The person who deserves a chance from me is my daughter, Adriana. I guess you can say I want a second chance, and please let me break it all down. I raised her. I was there for her growing up, as a baby, changing her diapers, making meals, and bottles. I learned how to do her hair all because of her. I couldn’t stand it when someone was doing her hair, tightly, or hurting her, that drove me crazy. 

See my daughter is light skin, a red bone some would say, so she turns all shades of red in the face. Seeing her in pain or crying is my kryptonite, my weakness. I almost beat up a few older women behind that. So I learned I was a single father because her mother was doing her own thing (long story) but her side of the family helped out a lot, and I do mean A LOT. 

Raising her was the best thing that ever could have happened to me. It changed me in ways I didn’t expect, but now let me fast forward time, when I committed my crime. She didn’t know nothing of it. She thought I just left her, and her family didn’t know what happened to me either. But I was gone. 

Many-many years passed by and I haven’t heard nothing from her. I’m talking YEARS went by and that was killing me inside. I’ve told lots of stories of my little girl to friends, other people, even in my music I make. I have a few songs dedicated to her. 

Then one day out of nowhere I ran into this oversized youngster from Richmond named Bam who grew up with my daughter and they are still best friends. How all this came about was I was letting him look through my photo album and I had a few pictures of my daughter. He said he knew her. 

At first, I was upset. I thought he was lying, but he said some things that proved me wrong and had her number to call her. The next day when I called her, she was surprised. I told her what had happened to me and where I was and she sent me pictures, cards, etc. Then one day she was doing something I didn’t agree with and spoke my mind, I got angry at her and said something I shouldn’t have said. She did as well. Again, that was the last time I spoke to her and it’s been three years now. 

I don’t know where she’s at now, but she knows where I’m at and doesn’t reach out to me at all. I don’t know how to find her anymore, and I’ve given up again. I figure if you really love your parents you will never leave them hanging.

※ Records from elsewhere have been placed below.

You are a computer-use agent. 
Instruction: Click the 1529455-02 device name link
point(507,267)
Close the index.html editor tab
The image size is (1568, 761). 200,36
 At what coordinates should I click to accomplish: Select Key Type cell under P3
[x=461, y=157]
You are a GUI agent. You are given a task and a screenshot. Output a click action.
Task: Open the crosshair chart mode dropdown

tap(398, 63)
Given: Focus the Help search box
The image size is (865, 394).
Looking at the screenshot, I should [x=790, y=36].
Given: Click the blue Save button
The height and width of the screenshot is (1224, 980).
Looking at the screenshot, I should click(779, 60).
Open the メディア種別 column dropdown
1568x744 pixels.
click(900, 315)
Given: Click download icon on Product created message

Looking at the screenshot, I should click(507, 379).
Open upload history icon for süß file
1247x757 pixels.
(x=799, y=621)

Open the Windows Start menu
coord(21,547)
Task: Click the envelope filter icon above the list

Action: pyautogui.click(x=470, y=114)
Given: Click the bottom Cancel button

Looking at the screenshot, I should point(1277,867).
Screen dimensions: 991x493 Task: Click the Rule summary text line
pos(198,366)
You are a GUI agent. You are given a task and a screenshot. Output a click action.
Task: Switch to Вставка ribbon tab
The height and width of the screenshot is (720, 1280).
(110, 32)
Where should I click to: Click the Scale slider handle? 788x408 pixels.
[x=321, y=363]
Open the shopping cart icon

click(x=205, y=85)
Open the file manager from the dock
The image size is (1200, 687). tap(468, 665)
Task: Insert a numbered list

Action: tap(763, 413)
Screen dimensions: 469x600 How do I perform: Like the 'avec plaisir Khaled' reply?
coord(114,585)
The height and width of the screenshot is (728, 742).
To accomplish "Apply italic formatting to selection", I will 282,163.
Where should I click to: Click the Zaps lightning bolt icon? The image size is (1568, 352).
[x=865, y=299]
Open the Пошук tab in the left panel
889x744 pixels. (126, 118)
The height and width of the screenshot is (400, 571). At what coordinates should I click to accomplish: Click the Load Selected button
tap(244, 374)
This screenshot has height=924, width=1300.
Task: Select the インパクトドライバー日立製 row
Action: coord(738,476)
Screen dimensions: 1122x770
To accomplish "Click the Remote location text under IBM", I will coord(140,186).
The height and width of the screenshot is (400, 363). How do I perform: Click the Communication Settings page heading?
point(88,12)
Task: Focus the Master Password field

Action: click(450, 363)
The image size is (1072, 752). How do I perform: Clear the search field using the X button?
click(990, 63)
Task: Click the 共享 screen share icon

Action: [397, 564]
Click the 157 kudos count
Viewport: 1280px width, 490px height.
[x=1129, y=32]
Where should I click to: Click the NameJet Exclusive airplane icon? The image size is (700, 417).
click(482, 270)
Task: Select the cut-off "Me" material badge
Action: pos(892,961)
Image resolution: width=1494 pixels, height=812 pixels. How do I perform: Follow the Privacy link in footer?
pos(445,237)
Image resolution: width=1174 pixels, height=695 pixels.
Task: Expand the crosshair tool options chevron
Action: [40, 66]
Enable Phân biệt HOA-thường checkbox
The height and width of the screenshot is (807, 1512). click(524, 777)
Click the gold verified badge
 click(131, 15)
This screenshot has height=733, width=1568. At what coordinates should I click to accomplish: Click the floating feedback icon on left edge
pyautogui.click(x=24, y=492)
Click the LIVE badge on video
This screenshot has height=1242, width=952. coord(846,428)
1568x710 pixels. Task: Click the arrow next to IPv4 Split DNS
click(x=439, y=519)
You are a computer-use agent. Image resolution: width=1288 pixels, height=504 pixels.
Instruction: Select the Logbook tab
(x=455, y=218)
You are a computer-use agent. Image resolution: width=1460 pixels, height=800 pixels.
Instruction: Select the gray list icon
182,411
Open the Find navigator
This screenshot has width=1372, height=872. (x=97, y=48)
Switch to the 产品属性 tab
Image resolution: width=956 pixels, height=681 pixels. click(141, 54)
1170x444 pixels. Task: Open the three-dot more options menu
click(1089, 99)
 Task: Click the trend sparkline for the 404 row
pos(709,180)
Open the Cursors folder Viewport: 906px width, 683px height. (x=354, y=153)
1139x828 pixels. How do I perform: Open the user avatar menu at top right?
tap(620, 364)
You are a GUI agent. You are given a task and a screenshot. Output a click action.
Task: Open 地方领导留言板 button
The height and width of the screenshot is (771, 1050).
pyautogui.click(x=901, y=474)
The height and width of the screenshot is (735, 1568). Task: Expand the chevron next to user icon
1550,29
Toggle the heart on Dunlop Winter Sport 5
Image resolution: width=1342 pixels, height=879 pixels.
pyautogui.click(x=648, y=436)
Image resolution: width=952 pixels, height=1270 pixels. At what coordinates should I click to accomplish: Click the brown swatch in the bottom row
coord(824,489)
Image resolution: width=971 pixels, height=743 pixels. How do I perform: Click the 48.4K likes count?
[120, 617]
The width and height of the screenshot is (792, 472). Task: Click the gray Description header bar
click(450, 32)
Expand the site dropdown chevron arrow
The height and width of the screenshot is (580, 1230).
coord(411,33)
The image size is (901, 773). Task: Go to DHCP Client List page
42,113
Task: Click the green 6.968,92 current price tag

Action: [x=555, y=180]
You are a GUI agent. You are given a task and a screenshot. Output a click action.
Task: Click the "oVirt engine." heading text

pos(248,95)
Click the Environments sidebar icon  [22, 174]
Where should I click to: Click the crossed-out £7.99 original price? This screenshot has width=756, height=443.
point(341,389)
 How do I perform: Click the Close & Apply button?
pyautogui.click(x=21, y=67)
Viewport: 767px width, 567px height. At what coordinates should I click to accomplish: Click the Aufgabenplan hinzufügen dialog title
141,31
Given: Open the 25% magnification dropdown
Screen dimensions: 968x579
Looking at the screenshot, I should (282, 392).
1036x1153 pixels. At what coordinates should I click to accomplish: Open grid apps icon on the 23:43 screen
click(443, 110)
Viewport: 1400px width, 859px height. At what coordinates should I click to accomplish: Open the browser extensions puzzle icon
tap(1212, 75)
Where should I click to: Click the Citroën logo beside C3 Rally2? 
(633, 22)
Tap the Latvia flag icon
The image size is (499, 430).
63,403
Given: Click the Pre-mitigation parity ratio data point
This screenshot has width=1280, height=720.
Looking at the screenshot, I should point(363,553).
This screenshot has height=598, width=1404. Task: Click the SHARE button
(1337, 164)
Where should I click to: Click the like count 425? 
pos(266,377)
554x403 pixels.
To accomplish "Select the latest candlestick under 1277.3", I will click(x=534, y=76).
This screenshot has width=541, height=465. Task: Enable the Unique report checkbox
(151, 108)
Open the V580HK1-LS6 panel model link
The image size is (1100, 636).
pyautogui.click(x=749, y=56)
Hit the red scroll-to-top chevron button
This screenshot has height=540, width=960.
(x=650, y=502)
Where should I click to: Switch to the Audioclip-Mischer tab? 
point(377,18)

I raised this little girl and now she acts like I’ve done nothing for her. I don’t know how to accept that, but I’ve changed, because before I would have done anything to speak to my little girl. Now I don’t care too much. 

Now, I know she’s grown and doesn’t want me in her life anymore so I stopped trying to be. I’ve given up. A lot of parents wouldn’t understand my way of thinking or my actions, think I should try to reach out no matter what. But after years of trying, I’m good because I would go insane if I kept that up and I would’ve hurt a lot of people in the process out of rage, anger, sadness, pride, and a few others as well. 

So I am in need of a second chance, but it might not happen, even upon release. I am going to do me and let her do her, but if it was destiny for us to meet up again then it should be. I’m a let it happen in its own way and time. I am not goin’ to try to find her and that’s killing me and my soul so deeply to where no one understands what I’m feeling or understands my reasons at all. 

So I would never let anyone know I have a daughter and that way, they will never ask about why I’m not trying to reach out to her. They won’t bring up what they don’t know about. Yes, I dropped the ball, and I would like to have a conversation with her again. Not over the phone but in person, face-to-face, and lay everything out on the table.